Licenciement économique : appréciation de l’étendue du secteur d’activité de l’employeur

Soc., 31 mars 2021, pourvoi n° 19-26.054, FS-P

Sommaire :

La cause économique d'un licenciement s'apprécie au niveau de l'entreprise ou, si celle-ci fait partie d'un groupe, au niveau du secteur d'activité du groupe dans lequel elle intervient. 

Il incombe à l'employeur de démontrer, dans le périmètre pertinent, la réalité et le sérieux du motif invoqué.

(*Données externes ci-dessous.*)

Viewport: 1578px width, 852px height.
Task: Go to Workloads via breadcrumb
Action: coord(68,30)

En conséquence, ne méconnaît pas les règles de la charge de la preuve relatives à l'étendue du secteur d'activité du groupe dans lequel intervient l'entreprise, la cour d'appel qui, appréciant souverainement les éléments de fait et de preuve qui lui étaient soumis, a constaté, en prenant en considération l'activité des sociétés du groupe et l'activité propre de l'employeur, que celui-ci relevait d'un secteur d'activité plus étendu que celui qu'il avait retenu.

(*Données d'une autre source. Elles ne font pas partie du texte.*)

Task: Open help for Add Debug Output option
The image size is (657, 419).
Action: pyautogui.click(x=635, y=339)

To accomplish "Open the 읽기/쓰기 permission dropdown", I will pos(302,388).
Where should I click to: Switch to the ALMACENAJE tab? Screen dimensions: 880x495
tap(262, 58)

Dès lors que l'employeur ne démontrait pas la réalité de difficultés économiques au sein du secteur d'activité à prendre en considération, la cour d'appel en a exactement déduit que le licenciement était sans cause réelle et sérieuse.

 

Commentaire :

La chambre sociale de la Cour de cassation avait jugé, le 16 novembre 2016, que pour l’appréciation de la cause économique du licenciement, il convenait de prendre en considération, comme périmètre du groupe, l'ensemble des entreprises unies par le contrôle ou l'influence d'une entreprise dominante dans les conditions définies à l'article L. 2331-1 du code du travail, sans qu'il y ait lieu de réduire le groupe aux entreprises situées sur le territoire national (Soc., 16 novembre 2016, pourvoi n° 14-30.063, Bull. 2016, V, n° 216).

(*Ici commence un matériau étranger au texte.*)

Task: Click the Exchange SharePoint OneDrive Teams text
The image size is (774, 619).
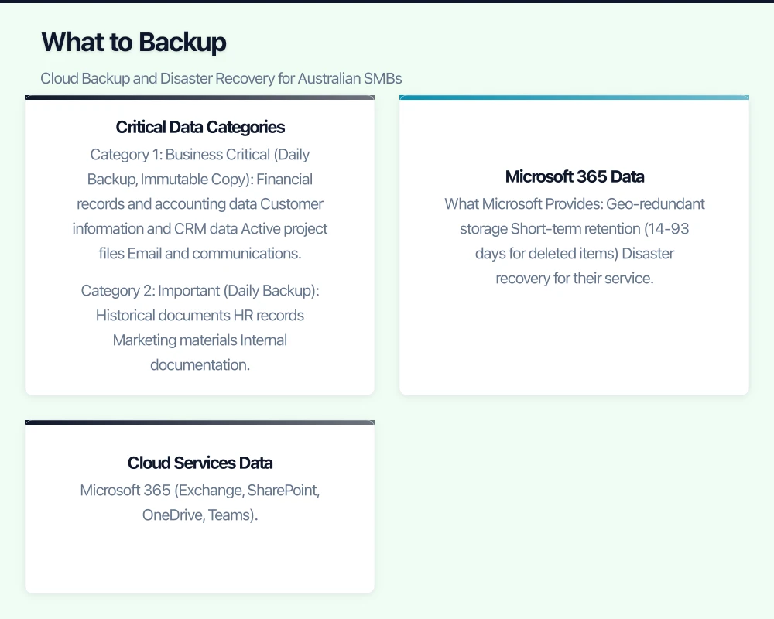Action: coord(200,502)
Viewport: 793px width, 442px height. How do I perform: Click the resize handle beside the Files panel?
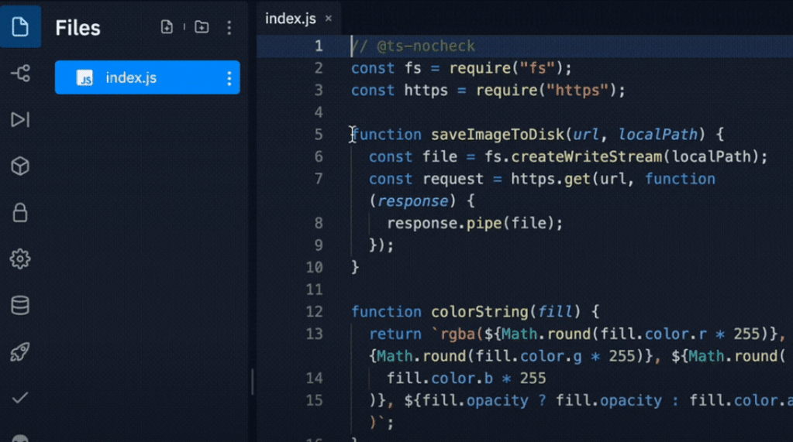pos(252,382)
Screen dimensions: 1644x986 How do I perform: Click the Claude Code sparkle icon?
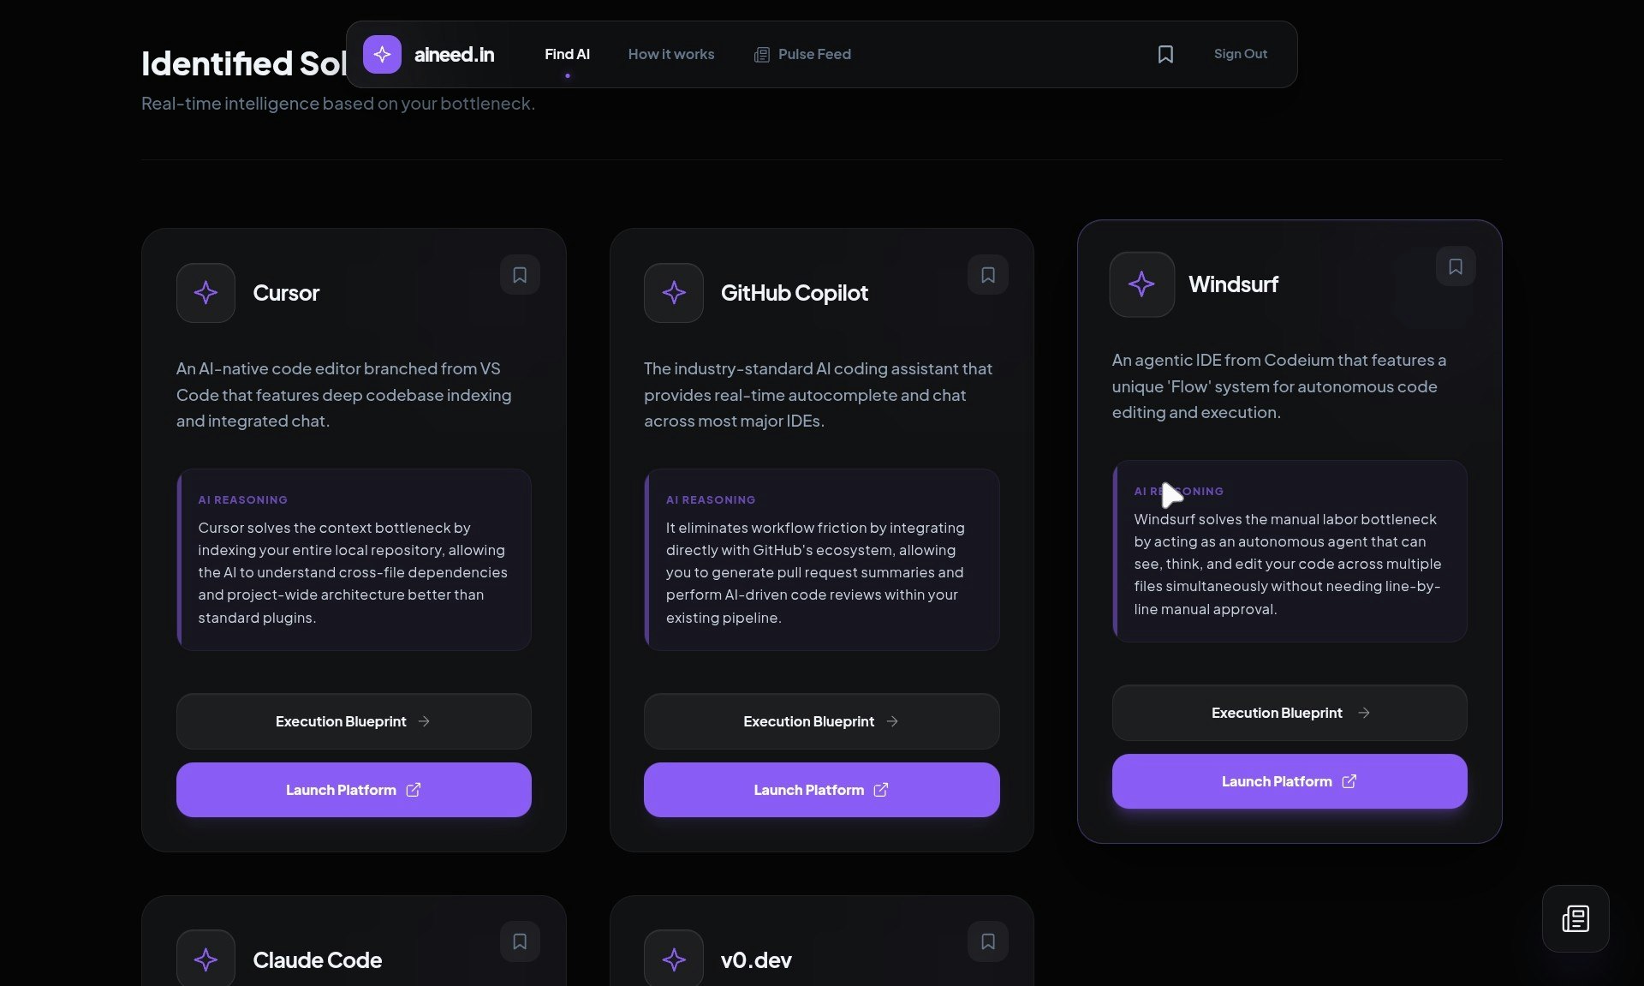pyautogui.click(x=206, y=959)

Par le présent arrêt, la chambre sociale décide que c’est au seul employeur qu’il appartient de démontrer la réalité et le sérieux du motif économique dans le périmètre pertinent. La charge de la preuve n’est ainsi pas partagée entre les parties s’agissant de la détermination de l’étendue du secteur d’activité au sein duquel s’apprécie le motif économique du licenciement.